Danielle Wiley: Well, hi. It’s so great to have you on and meet you live. I feel like we intersect with each other on LinkedIn all the time, and I don’t know that we’ve ever connected one-on-one, so this is awesome. Thank you for reaching out and agreeing to come on the podcast.
Katie Stoller: Yeah, thank you so much for having me. I’m excited to chat.
Danielle Wiley: Yes. So I wanted to start and just talk a little bit about your career journey, because, I mean, to me, it’s interesting because it’s like mine, which sounds very self-serving, but it’s similar to mine in that you were in Chicago working at big PR firms, working in influencer at those big PR firms, and then left and decided to kind of go on a different path. So I’d just kind of love to hear a bit more about that journey and what your path is now and why you decided to, just the whole spiel, I guess.

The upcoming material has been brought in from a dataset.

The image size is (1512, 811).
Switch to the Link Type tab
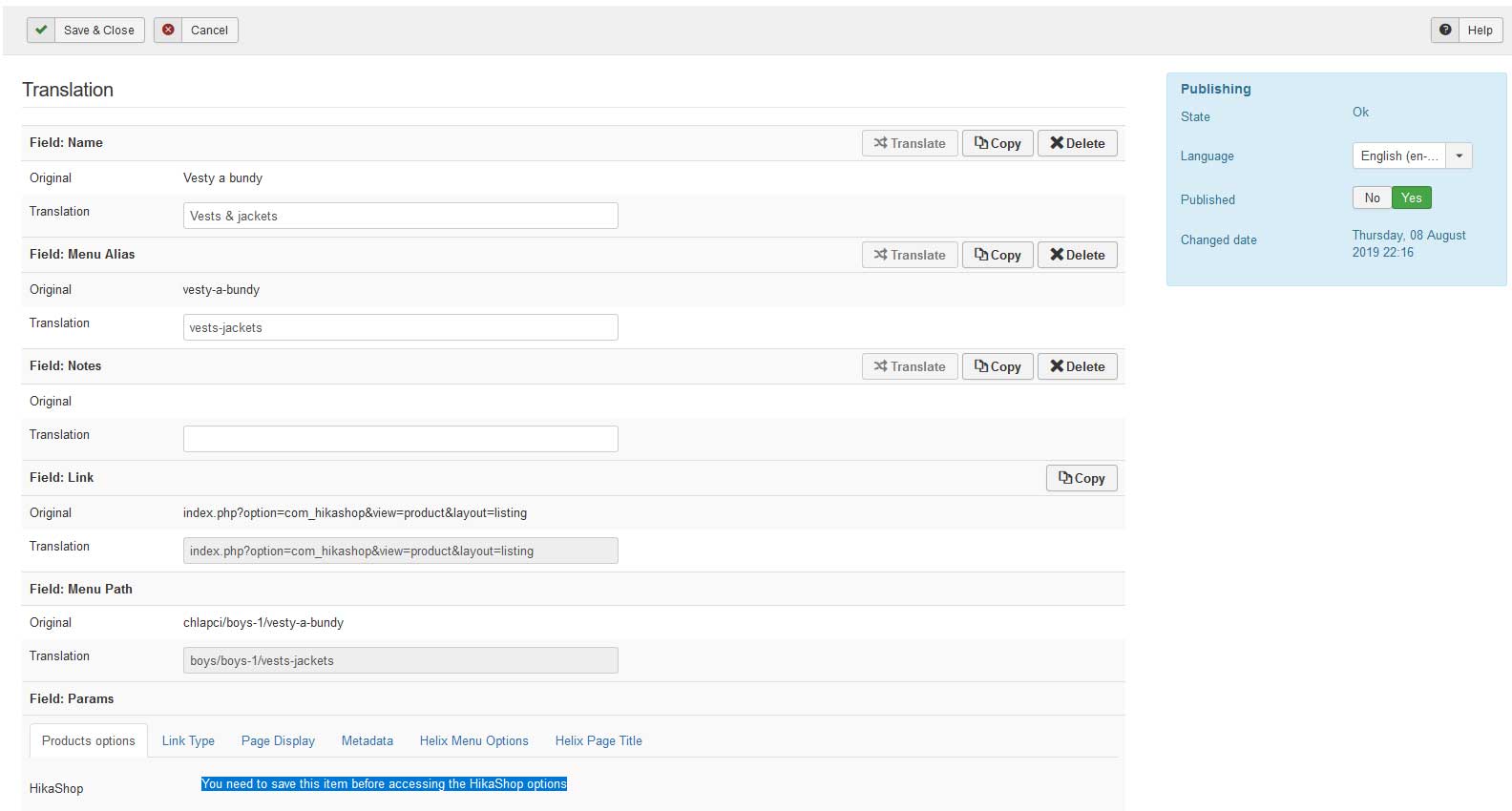pos(188,740)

Katie Stoller: Yeah, yeah. I mean, the bulk of my career was in Chicago, a big PR agency, so all of that is true, but it starts back a little bit before that. I graduated in 2008 from the University of Illinois. Worst recession. Honestly, it’s very similar vibes to what we’re going through right now, but I didn’t know what I wanted to do. There were no jobs, no one was getting internships. It was just very bleak and I always knew I wanted to at some point live in California, so I just got on a plane and moved to California and it was out there that I kept saying I wanted to do PR, but I didn’t even really know what that meant, and out in California, it’s very different than what it is here. But I ended up getting an amazing internship at a fashion boutique agency and working with pretty much primarily just celebrities. Our entire goal was getting clothes on celebrities.
Danielle Wiley: Fun.
Katie Stoller: Which is so eerie thinking about that now because it was exactly what we’re doing now with influencer marketing. But we didn’t know what we were doing. We were just doing traditional PR, sending them clothes, trying to get them photographed by paparazzi, and then they’d get in People and US Weekly and all the paparazzi type of magazines, so I really think that that shaped kind of the rest of my career. Obviously, at the time I didn’t realize, but did that for around six months, ended up moving back to Chicago, and then doing the agency thing for 10 years. I knew pretty early on in my PR career that pitching media was not the vibe. That was not what I was good at.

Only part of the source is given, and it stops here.